A TV Brasil nasce em um momento de mudanças tecnológicas. A digitalização altera não apenas a qualidade da imagem, mas a forma como se assiste e como se faz televisão. Este processo se aprofunda com o funcionamento integrado com a internet, que alça o espectador à condição de programador e de produtor. Em um país como o Brasil, os desafios da interatividade também apontam para a necessidade de alcançar objetivos educacionais e inclusivos. A chegada de serviços públicos à população de baixa renda é uma preocupação permanente e a interatividade é parte da resposta a ela. As escolhas de uso das tecnologias podem fazer com que se moldem com mais clareza os espaços dos canais comerciais e dos públicos. Muito além da alta definição alardeada pelas emissoras comerciais e da venda de produtos pelos canais de retorno, a TV Pública pode se diferenciar por uma interatividade educativa e cidadã.

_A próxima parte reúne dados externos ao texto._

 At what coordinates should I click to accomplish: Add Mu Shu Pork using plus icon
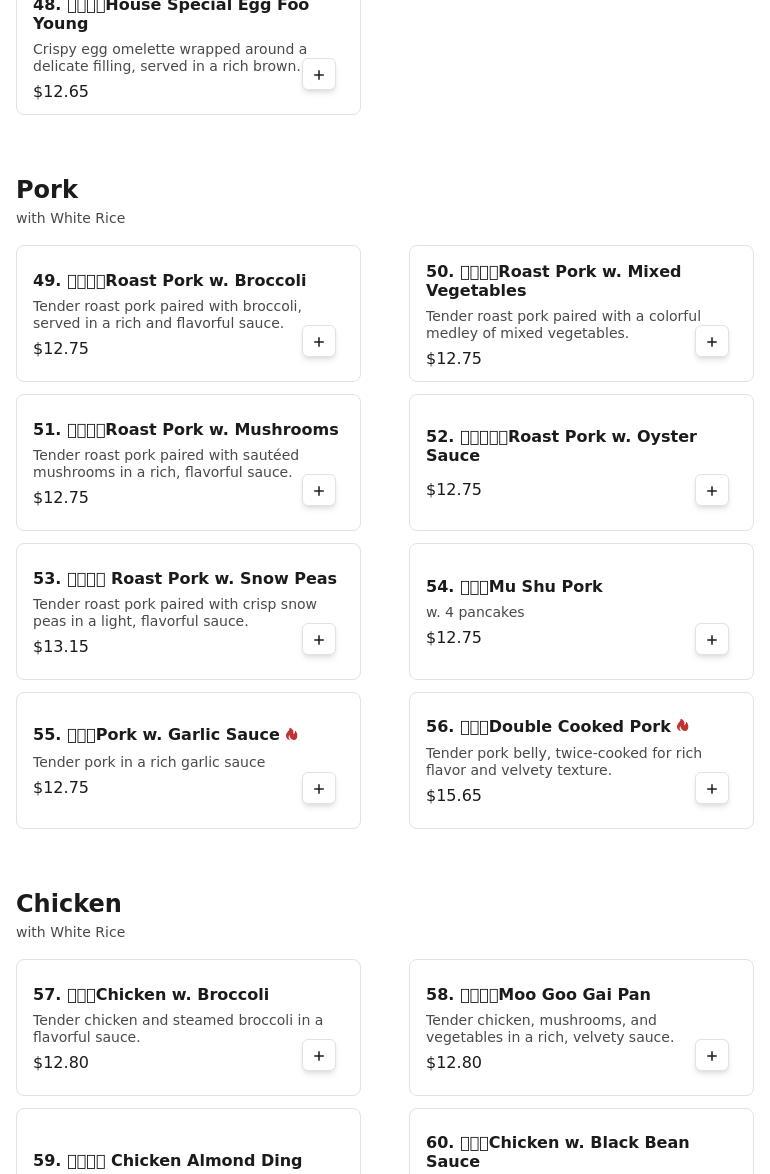click(712, 639)
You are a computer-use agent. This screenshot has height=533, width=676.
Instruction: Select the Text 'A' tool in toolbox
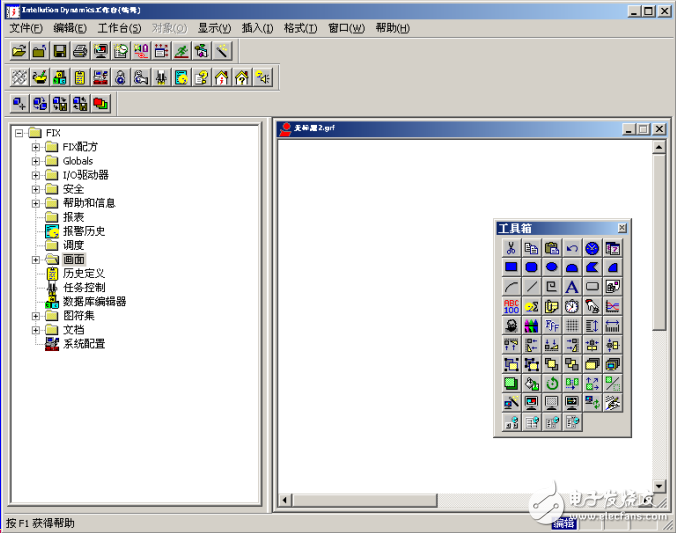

Frente aos campos que se abrem, as TVs Públicas seguem com a necessidade de superar o atraso tecnológico em que se encontram, questão que só será resolvida se aliada ao debate de financiamento dos canais, que deverão ser oriundos, como diz a Carta de Brasília, de fontes múltiplas, com a participação significativa de orçamentos públicos e de fundos não-contingenciáveis. A formação expansiva da rede pública passará pela revitalização das estruturas estaduais, pela ampliação de sua capacidade de produção, garantindo material qualificado para a rede e o fortalecimento de cada emissora nos cenários regionais. Para tanto, para ser realmente pública, esta TV obrigatoriamente terá autonomia em relação ao poder político e ao poder econômico, com gestão operada por órgão colegiado representativo da sociedade, sem maioria do governo ou do Estado. O papel do Estado na comunicação pública não é o de determinar conteúdos, mas o de ser um agente que fomenta a participação democrática, sistematiza os acúmulos, garante regulação da atividade e o financiamento deste instrumento de universalização dos direitos àcomunicação, à educação e à cultura.